Copy out the text lines of each item below word for word, leaving out the pictures.
--- START OF ITEMS ---
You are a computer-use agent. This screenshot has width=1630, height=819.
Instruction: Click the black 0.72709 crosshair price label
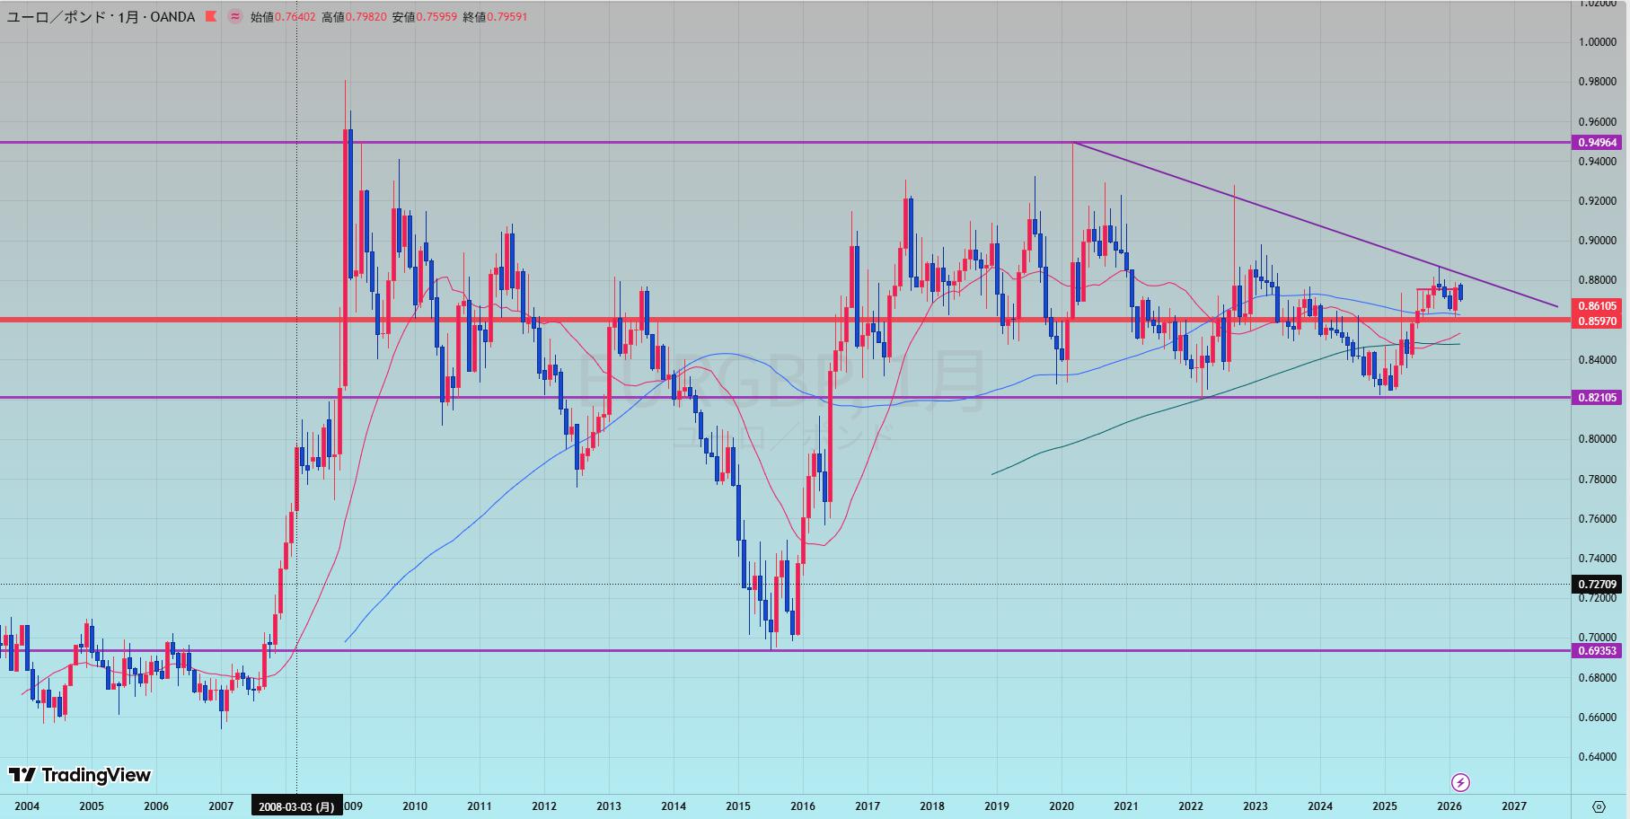[1598, 585]
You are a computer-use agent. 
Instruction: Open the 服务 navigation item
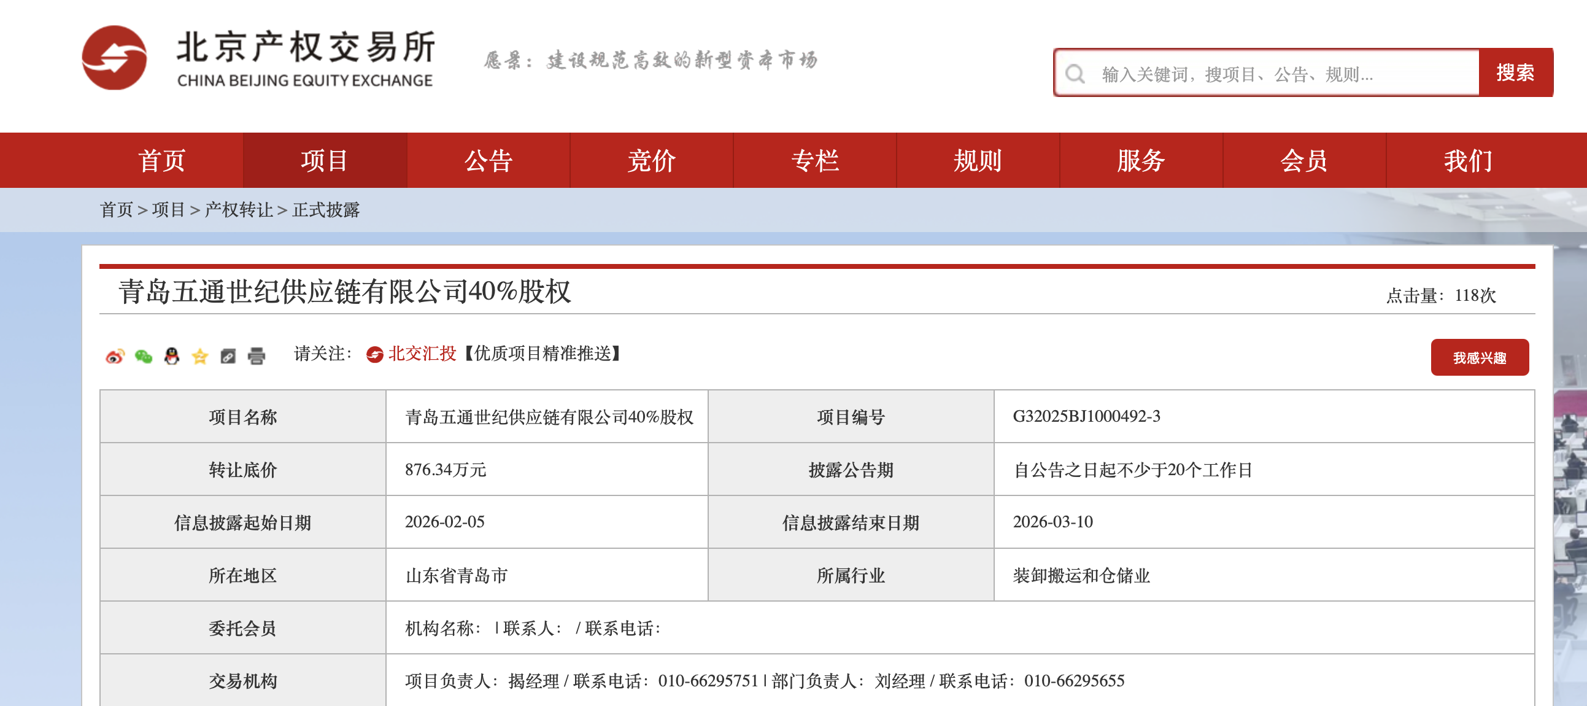(x=1140, y=161)
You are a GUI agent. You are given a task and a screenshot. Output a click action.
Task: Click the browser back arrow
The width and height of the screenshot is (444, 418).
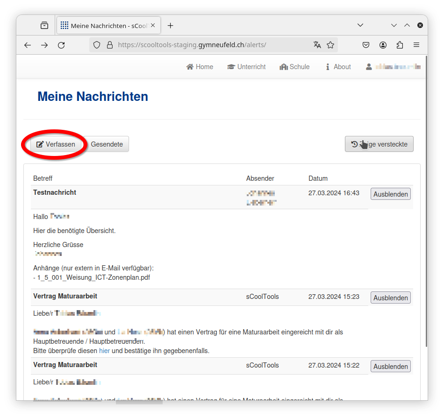tap(28, 45)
--- END OF ITEMS ---
* RESULT OF THE EXERCISE:
You are a computer-use agent. This screenshot has width=1630, height=819.
Instruction: Click the black 0.72709 crosshair price label
[1598, 585]
You are a computer-use agent. 
Instruction: Open the 服务 navigation item
(x=1140, y=161)
You are a GUI agent. You are given a task and a screenshot. Output a click action.
Task: Click the browser back arrow
The width and height of the screenshot is (444, 418).
tap(28, 45)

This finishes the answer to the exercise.